Source of Peace
There have been many times in my life when I wished I had more peace. Ever felt that way…like you know God gives you peace, but sometimes you just don’t have enough? And in these days of COVID-19 fears, it seems as if our sense of peace is under constant attack.
The problem with wishing for more peace is that it implies peace is a commodity—something we receive in measured amounts. But peace is not a product to be purchased or an item packaged in a bag or box.
Peace is also not merely the absence of violence. It’s not merely a lack of noise. And it’s not limited to freedom from disagreement.
Peace is a Person
More than 2,700 years ago, Isaiah wrote of the coming of One who is the Prince of Peace (Isaiah 9:6). The Prince of Peace, Jesus Christ, entered this world of sin and discord for one purpose. He came to reconcile us to God—to restore a relationship broken by sin. The Prince of Peace came so we might have peace with God, with ourselves, and with others.
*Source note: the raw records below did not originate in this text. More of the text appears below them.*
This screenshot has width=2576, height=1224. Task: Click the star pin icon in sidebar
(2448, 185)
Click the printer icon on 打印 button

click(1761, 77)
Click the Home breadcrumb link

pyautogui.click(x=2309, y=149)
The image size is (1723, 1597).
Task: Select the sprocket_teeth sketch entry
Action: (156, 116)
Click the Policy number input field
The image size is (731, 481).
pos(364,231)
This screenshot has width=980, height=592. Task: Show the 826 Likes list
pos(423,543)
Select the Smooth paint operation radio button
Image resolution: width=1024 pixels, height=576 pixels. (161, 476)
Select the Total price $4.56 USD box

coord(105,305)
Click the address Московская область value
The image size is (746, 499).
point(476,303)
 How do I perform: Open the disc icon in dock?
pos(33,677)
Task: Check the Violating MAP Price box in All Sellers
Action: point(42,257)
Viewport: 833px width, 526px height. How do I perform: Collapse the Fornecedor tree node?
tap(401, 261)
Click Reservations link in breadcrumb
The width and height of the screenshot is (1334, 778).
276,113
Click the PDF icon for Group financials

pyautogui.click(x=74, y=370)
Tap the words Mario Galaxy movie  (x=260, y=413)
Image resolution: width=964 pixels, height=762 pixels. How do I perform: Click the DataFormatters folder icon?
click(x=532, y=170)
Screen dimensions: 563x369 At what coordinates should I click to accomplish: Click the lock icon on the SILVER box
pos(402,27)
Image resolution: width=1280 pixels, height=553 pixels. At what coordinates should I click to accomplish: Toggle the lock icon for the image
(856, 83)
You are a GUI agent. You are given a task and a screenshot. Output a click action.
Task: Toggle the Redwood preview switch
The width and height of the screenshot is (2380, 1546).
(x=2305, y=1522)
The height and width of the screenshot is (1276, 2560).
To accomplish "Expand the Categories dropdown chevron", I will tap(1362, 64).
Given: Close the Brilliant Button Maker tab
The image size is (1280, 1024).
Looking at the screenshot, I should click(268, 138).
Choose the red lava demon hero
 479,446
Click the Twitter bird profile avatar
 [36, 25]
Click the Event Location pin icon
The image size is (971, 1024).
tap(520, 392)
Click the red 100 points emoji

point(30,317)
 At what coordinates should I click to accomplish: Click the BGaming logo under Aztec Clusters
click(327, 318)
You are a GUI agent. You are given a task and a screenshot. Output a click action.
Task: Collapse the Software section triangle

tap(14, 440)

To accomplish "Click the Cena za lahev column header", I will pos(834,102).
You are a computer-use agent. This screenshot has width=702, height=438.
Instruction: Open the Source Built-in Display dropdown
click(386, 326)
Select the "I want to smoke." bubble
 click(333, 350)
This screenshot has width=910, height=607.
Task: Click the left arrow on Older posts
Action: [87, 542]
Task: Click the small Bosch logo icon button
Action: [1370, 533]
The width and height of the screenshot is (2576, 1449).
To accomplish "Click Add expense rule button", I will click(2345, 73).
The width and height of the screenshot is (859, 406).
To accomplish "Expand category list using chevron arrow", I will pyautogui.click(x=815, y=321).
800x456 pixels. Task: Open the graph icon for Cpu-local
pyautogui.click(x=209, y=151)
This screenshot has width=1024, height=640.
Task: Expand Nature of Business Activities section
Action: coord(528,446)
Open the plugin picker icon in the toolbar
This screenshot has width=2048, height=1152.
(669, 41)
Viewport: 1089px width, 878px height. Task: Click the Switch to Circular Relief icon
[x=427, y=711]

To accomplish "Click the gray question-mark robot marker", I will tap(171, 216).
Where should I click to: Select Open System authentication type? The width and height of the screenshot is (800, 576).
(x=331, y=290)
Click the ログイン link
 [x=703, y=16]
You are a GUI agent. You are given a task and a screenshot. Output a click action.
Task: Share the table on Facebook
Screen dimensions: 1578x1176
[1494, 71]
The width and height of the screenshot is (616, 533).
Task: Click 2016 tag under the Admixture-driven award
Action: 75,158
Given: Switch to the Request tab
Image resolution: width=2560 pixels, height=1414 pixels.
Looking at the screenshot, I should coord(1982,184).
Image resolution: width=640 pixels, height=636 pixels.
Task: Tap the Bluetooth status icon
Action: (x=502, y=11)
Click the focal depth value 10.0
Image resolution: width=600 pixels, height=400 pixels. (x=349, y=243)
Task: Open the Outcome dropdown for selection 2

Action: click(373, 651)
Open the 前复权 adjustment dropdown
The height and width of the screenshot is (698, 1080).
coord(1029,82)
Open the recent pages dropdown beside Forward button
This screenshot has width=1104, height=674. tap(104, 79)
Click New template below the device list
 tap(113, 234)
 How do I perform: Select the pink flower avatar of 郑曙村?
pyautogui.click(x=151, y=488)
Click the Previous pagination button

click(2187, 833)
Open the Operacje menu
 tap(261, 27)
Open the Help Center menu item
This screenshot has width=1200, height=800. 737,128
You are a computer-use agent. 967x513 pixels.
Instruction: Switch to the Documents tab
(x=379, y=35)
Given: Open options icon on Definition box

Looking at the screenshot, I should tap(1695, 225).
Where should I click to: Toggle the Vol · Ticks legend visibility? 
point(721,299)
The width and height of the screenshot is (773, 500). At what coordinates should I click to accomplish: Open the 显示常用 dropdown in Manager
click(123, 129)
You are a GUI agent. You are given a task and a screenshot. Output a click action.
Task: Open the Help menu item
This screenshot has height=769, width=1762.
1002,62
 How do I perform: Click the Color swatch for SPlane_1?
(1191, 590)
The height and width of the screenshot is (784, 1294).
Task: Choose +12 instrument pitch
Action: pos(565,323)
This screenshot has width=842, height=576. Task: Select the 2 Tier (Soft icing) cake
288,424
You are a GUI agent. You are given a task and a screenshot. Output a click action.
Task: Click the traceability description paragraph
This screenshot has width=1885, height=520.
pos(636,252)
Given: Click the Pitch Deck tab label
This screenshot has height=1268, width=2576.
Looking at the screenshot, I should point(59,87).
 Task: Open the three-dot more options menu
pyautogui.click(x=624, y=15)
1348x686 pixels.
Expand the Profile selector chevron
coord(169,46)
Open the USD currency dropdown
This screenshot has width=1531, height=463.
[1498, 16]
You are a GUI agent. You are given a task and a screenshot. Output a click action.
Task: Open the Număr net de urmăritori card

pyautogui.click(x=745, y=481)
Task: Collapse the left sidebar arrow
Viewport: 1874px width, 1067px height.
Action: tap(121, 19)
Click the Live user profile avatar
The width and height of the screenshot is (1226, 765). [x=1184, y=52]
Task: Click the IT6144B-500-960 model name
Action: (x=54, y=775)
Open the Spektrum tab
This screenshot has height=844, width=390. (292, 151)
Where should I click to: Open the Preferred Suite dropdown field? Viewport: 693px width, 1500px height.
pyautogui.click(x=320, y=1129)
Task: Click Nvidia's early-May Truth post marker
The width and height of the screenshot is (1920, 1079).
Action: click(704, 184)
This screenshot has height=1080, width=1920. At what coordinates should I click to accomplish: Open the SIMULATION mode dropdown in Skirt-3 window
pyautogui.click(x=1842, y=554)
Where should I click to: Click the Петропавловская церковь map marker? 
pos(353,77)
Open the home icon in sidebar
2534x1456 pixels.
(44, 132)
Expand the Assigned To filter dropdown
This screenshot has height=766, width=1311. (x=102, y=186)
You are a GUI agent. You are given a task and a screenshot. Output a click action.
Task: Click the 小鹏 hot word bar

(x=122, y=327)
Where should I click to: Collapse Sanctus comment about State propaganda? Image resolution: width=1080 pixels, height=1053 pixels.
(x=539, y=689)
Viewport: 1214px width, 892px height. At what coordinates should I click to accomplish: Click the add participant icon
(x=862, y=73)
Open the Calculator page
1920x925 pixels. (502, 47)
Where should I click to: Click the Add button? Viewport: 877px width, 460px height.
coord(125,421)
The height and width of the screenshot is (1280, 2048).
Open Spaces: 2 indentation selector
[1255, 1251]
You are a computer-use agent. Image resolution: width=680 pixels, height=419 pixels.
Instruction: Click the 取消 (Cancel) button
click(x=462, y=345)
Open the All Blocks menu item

It’s not a matter of having more peace. Either we have it—Him—or we don’t. When it comes to peace, there’s no continuum moving from little to more to much. So when we find ourselves wishing for more peace, perhaps we should ask ourselves a few questions:
- Am I at peace with God?
Do you know the peace of being reconciled to God? If not, then celebrate this Christmas by giving yourself the best gift possible: the assurance that you belong to your heavenly Father through the gift of the Prince of Peace.
- Am I at peace with myself?
If peace with ourselves is something that’s dependent on our circumstances, then even though we’ve been reconciled to God, we may not be fully benefiting from His peace. Anxiousness, fear, and discouragement are indications that we’re viewing God from the perspective of our circumstances instead of viewing our circumstances from God’s perspective.
- Am I at peace with others?
Even while we were enemies of God, He gave His Son for us. We probably won’t ever be asked to sacrifice our children for our enemies (aren’t you glad for that?). However, God does ask us to extend mercy to others, to look beyond our own hurts to be His hands and feet and heart to a world that needs to know Him.
Peace. It’s a gift that can only come from the One who is peace. Anything else is a poor imitation. Don’t settle for a counterfeit peace. This Christmas—and every day of the year—enjoy God’s precious gift of the Prince of Peace.
How did you answer these three questions? Are you content with your answers?